La duchessa non voleva confessare che moriva di noia e invece andava dicendo che aveva i suoi nervi, che so io!... l'emicrania.

Il duca, almeno, sdraiato in un cantone, con un giornale che gli copriva la faccia, si sfogava schiettamente in lunghi sbadigli, socchiudendo gli occhi.

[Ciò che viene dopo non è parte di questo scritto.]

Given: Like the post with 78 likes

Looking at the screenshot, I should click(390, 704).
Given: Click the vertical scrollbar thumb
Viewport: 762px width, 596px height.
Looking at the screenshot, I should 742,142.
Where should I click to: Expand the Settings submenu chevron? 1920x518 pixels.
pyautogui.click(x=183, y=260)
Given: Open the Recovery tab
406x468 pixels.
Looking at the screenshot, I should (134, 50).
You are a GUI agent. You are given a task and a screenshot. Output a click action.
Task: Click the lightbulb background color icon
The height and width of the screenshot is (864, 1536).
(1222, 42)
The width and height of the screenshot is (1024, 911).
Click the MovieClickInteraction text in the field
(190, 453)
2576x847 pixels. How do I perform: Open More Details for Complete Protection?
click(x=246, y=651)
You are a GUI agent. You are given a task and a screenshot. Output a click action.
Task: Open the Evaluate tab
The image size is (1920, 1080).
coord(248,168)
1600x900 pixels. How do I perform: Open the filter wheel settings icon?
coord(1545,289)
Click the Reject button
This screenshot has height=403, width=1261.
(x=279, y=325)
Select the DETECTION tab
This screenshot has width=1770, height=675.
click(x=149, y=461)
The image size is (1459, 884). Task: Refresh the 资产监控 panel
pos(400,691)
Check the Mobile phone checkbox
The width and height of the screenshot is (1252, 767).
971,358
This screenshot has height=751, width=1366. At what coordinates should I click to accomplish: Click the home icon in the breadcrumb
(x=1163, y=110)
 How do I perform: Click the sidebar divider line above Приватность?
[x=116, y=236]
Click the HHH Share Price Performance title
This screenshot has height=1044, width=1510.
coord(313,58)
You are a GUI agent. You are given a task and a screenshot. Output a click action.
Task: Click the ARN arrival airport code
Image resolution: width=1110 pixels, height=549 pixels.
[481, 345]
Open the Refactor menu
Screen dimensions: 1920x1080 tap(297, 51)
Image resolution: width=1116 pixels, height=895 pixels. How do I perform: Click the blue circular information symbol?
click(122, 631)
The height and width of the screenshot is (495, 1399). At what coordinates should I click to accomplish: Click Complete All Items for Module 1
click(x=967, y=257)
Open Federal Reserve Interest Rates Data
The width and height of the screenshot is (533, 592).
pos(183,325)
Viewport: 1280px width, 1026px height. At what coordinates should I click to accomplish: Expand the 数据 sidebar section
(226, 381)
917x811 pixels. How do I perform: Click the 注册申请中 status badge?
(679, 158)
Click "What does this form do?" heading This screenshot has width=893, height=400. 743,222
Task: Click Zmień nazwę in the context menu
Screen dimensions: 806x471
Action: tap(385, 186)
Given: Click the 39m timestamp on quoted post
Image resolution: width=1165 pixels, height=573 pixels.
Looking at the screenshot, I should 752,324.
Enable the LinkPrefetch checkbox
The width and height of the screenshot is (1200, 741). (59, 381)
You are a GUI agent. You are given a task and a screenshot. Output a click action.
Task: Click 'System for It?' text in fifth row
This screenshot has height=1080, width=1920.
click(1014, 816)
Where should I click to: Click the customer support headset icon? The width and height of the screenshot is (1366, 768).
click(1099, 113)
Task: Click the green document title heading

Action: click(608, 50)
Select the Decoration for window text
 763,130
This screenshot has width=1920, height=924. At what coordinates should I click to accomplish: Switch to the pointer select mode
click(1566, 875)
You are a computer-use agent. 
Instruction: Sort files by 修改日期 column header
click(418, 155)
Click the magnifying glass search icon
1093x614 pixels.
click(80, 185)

Per essere alla fine d'agosto, era una giornataccia impossibile, con rovescioni di pioggia che facevan paura, accompagnati da un ventaccio uggioso, che non permetteva neppure di tener le finestre aperte.

Andare allo stabilimento dei bagni, manco a pensarci. Già: non c'era un'anima!

Inoltre, nulla da leggere, tranne due o tre giornali insipidi e infarciti di quei fatti diversi che poi son sempre gli stessi.

Oh, i nervi della duchessa!

Il duca non represse abbastanza un nuovo sbadiglio, che sonoramente echeggiò nel salone.

- Eh, finiscila un po'! - gridò la duchessa infastidita: - non sai far altro!

- E che ho da fare? - gemette il duca, dal fondo della sua poltrona.

- Potresti ben dire quattro parole, mi pare!

- Su che? non saprei.

- Su che, su che! si parla, ecco!

- Eh, non son mica il pappagallo della baronessa, io!

- Così tu lo fossi! è tanto carino!... Sa dire delle coserelle tanto graziose!

Nel suo impeto d'entusiasmo per il pappagallo, la duchessa appoggiò la mano sul campanello a scatto e comparve tosto il domestico.

- Giacomo, andate subito dalla baronessa Collis e pregatela di mandarmi, per un'oretta, il suo Cocò. Badate a portarlo con tutte le precauzioni possibili e presto: avete capito?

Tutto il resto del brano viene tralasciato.